Alfa fans, rejoice: Alfa Romeo’s return to North America may be on track after all. Although Fiat executives questioned the launch and the brand’s future just weeks ago, CEO Sergio Marchionne now says the brand will return to the New World.
“I’m a lot more confident now that Alfa Romeo will reconstitute a product offering that is acceptable globally, and more in particular in the United States and Canada,” Marchionne reportedly said Friday at a speaking engagement in Toronto, Canada. “There is a strong likelihood that the brand will be back here within the next 24 months.”

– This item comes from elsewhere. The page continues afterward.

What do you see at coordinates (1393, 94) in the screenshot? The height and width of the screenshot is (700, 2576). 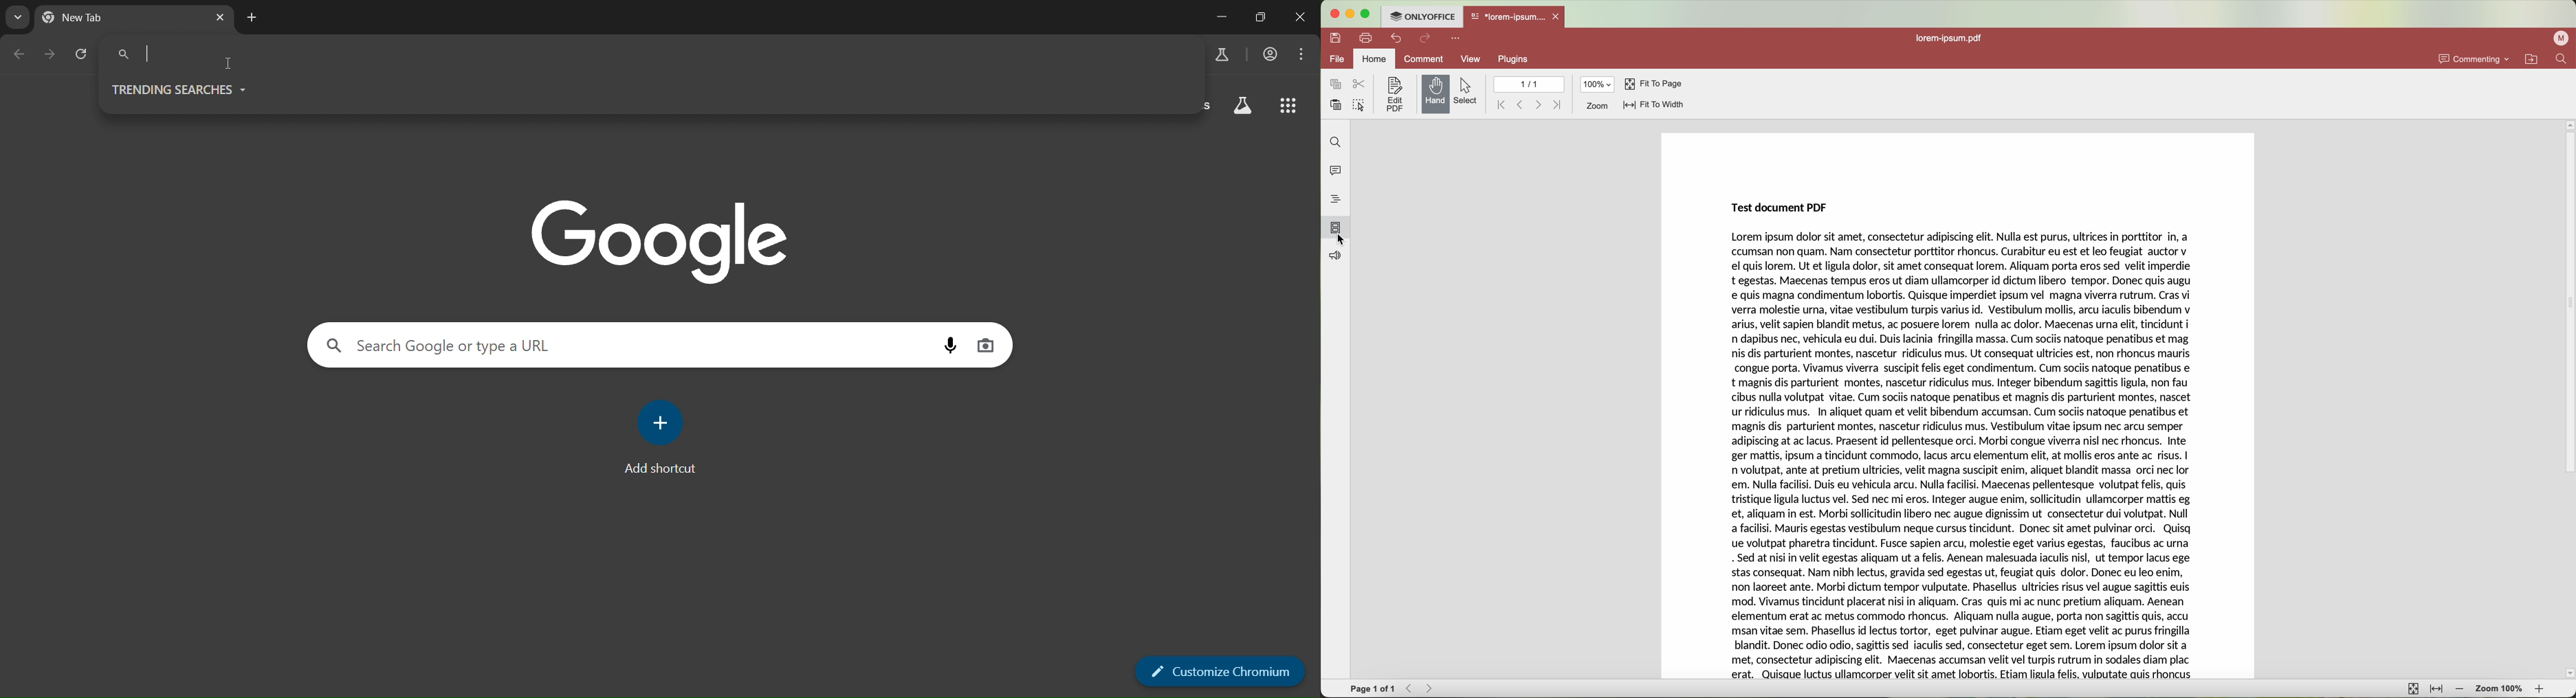 I see `edit PDF` at bounding box center [1393, 94].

It’s a far cry from what he told reporters on January 21, when he said that a decision to return Alfa to the U.S. would take a year and that he would look to formulate backup plans in case it didn’t happen. Now, a Chrysler spokesman has confirmed the reports of Marchionne’s statements in Toronto, putting Alfa back on track for a U.S. debut in 2012.

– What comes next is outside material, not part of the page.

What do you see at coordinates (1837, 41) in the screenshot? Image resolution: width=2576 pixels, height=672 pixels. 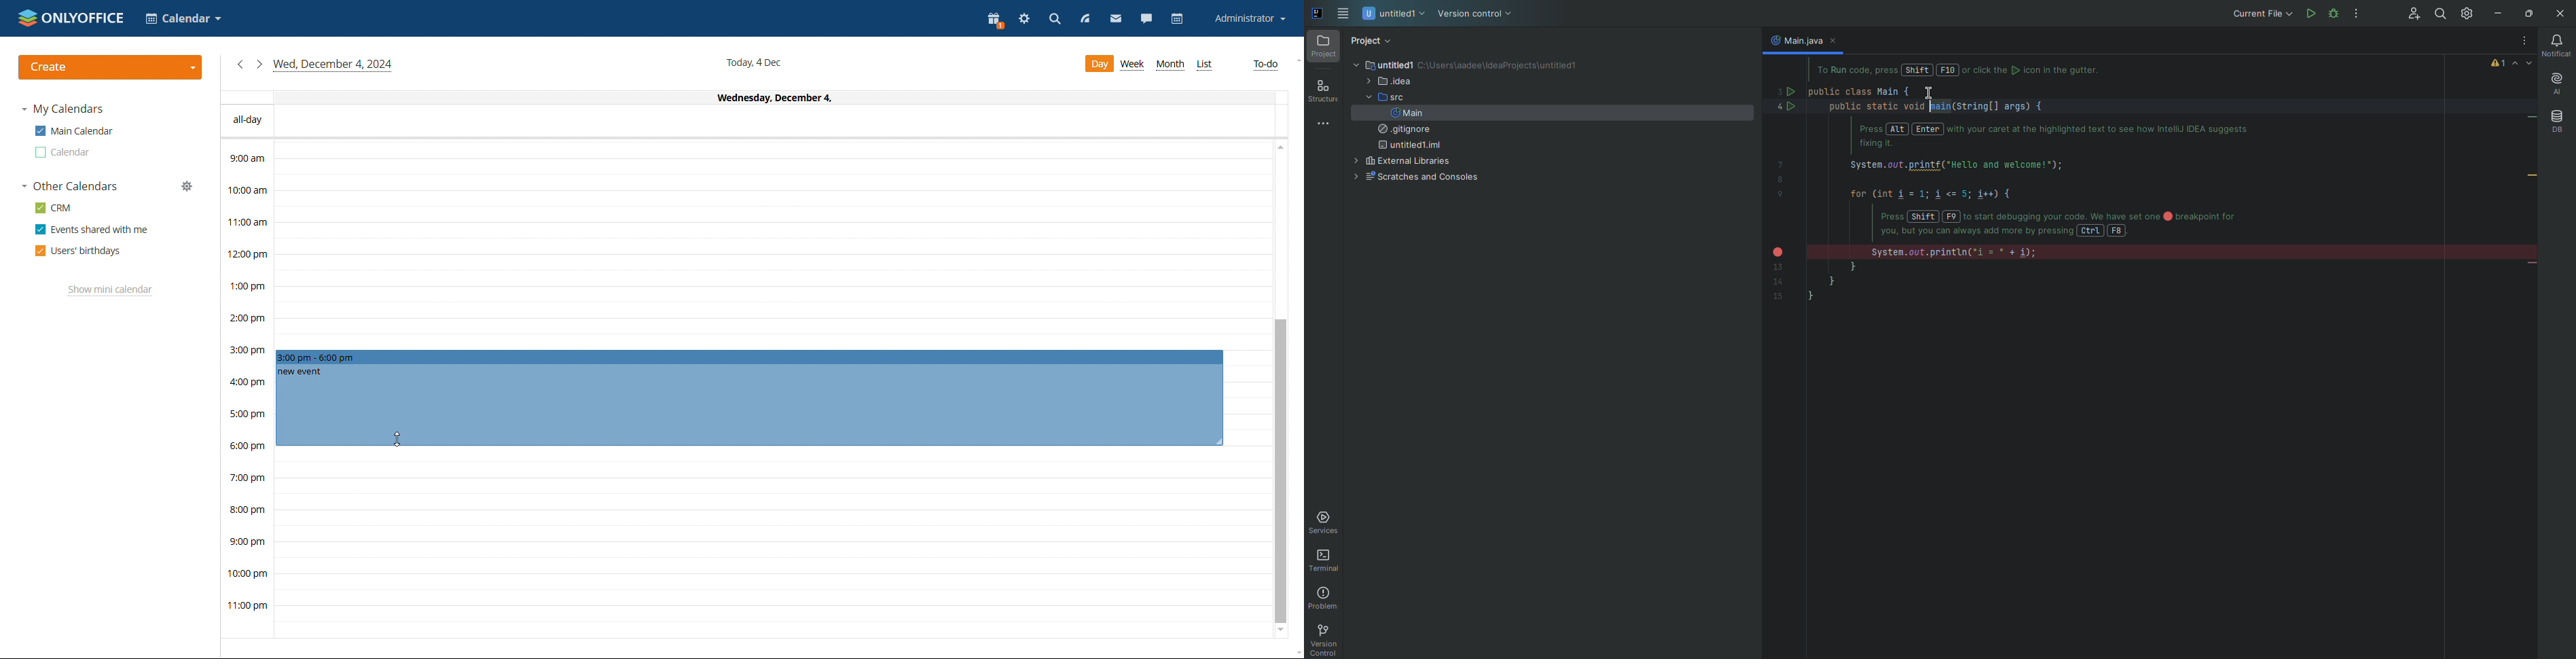 I see `close` at bounding box center [1837, 41].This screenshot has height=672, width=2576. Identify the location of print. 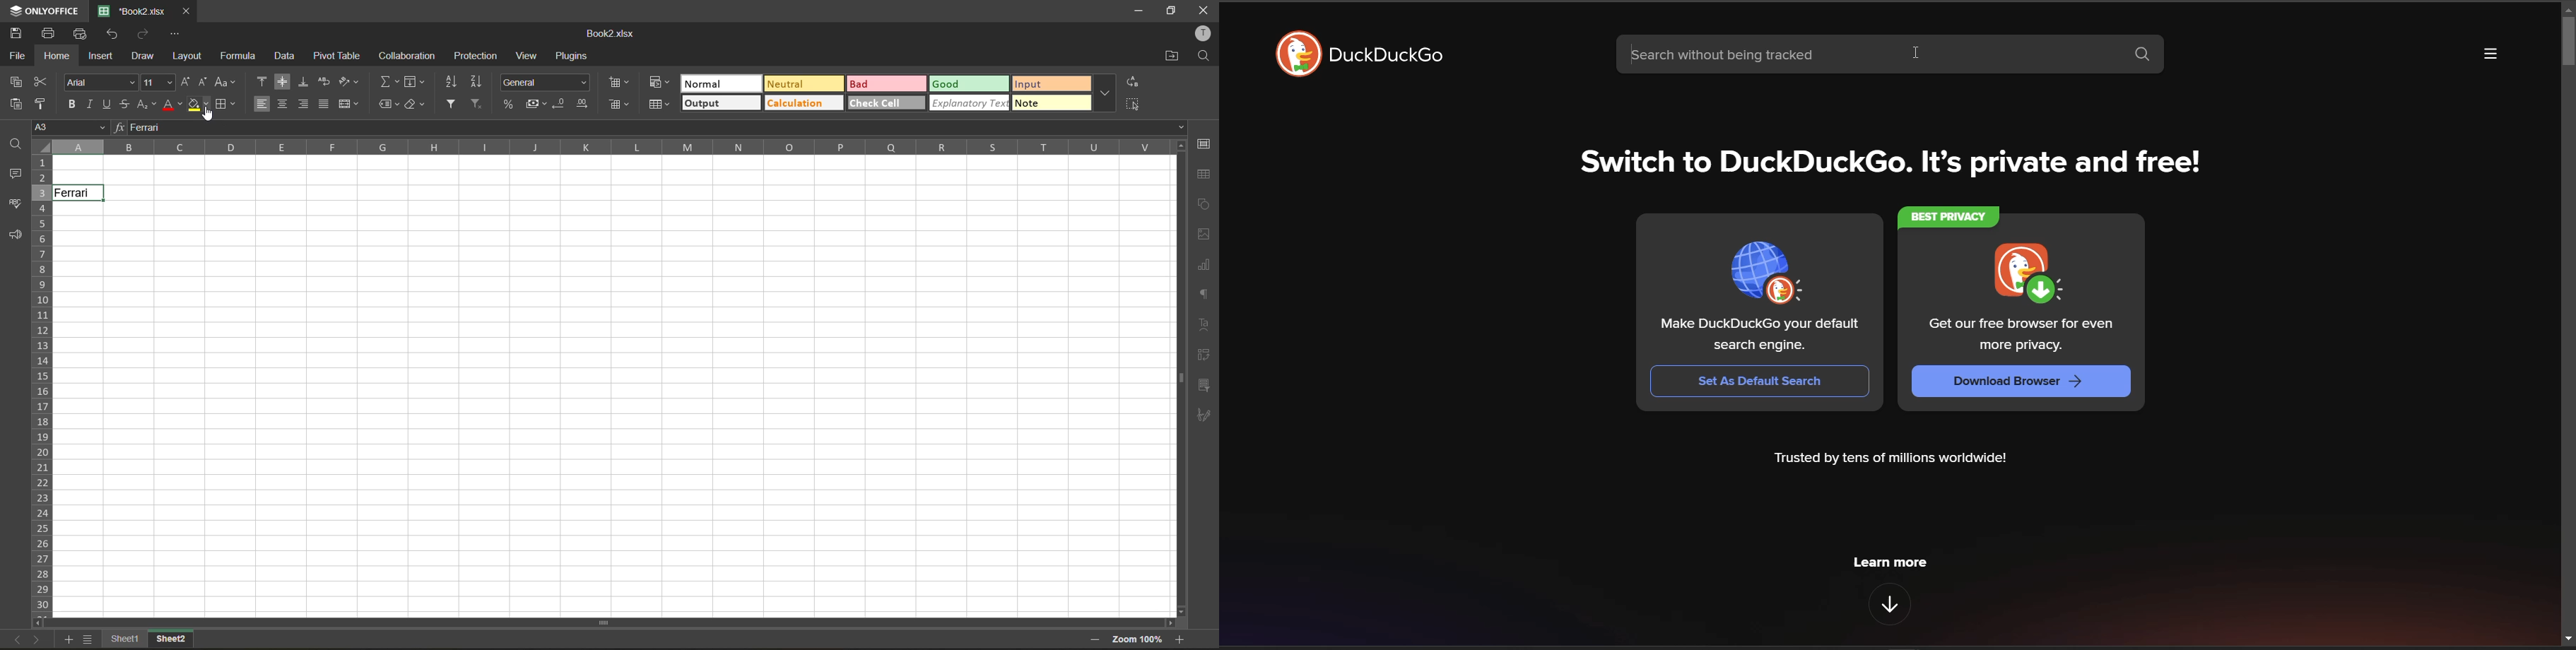
(51, 33).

According to Automotive News’ sources in the company, Alfa is looking to share platforms and production with Chrysler brands to keep costs down. Sources say that Alfa may introduce two new models for the U.S. market named Giulia, building it here in the states in mid-2012. The similarly named Giulietta, which will debut in Geneva next month to replace the 147, is not in the cards for the U.S. at the moment. A new rear-drive Alfa, though, could be based on the Chrysler 300’s platform and even built in Canada to replace the 166.

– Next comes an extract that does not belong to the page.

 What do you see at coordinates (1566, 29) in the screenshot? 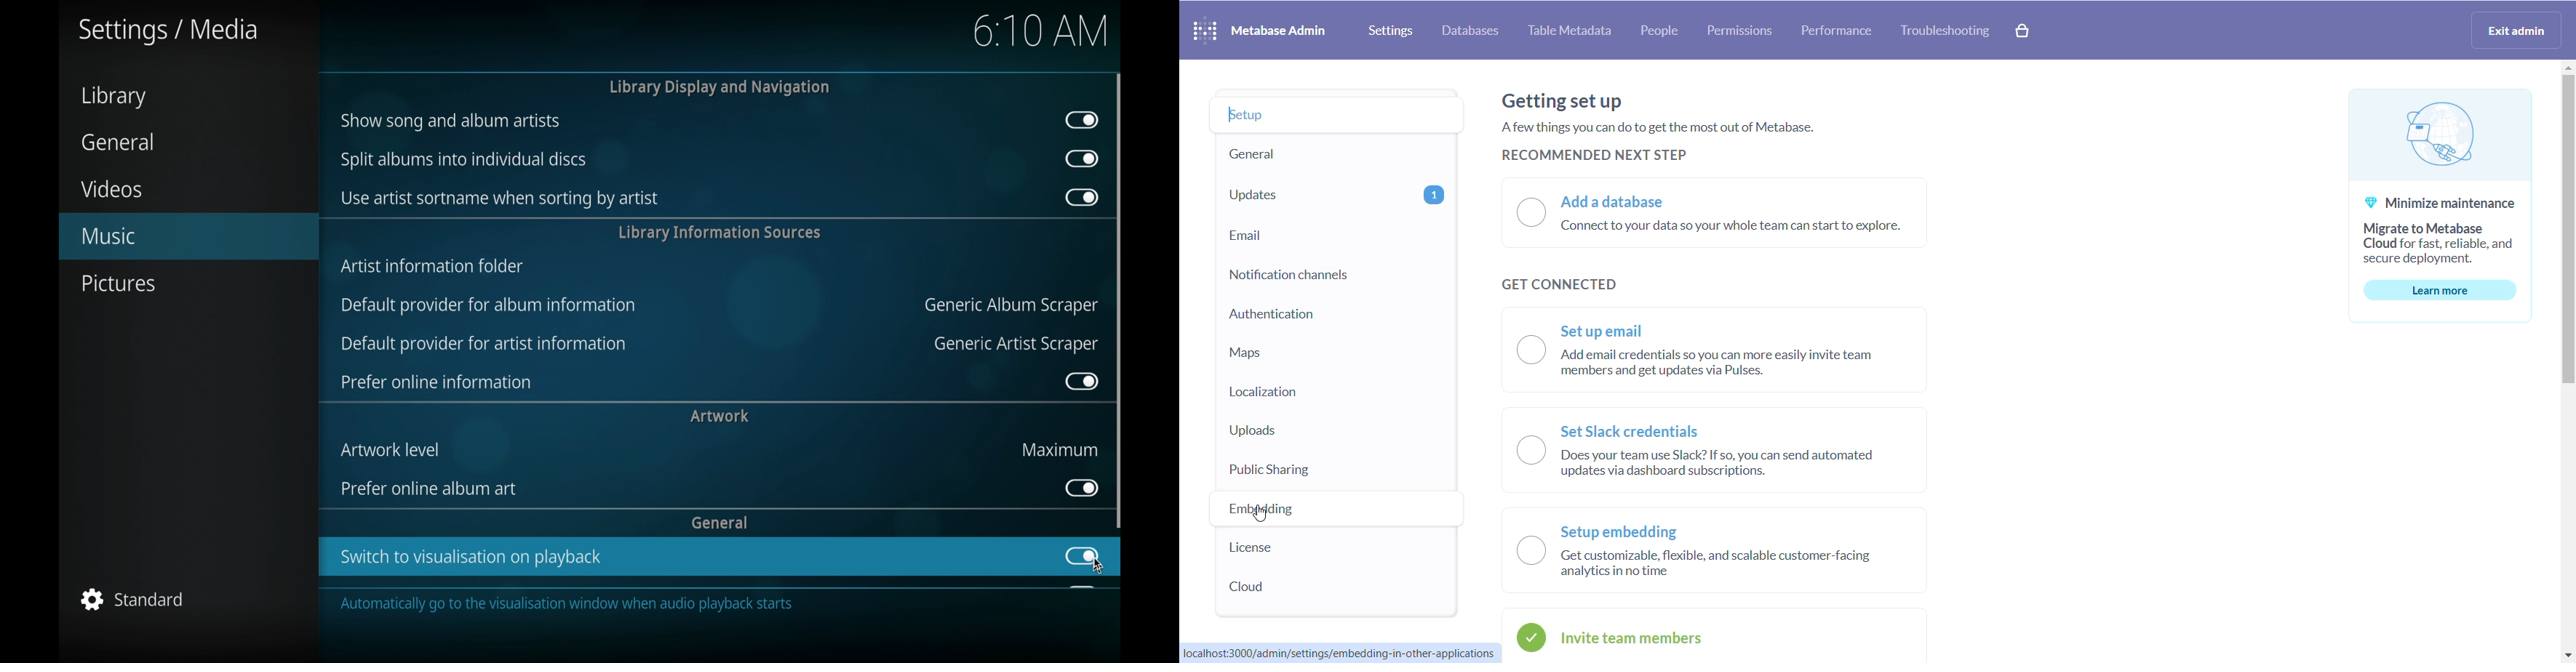
I see `table metadata` at bounding box center [1566, 29].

All of this, of course, assumes that the strategic review of the brand finds a good business case for the Alfa Romeo nameplate. The company has, after all, seen its sales dwindle by nearly 50% since 2000 and is plagued with an aging lineup that’s just starting to be freshened with the new MiTo and Giulietta. We’ll know more when the strategic review, along with the brand’s four-year plan, are released on April 21.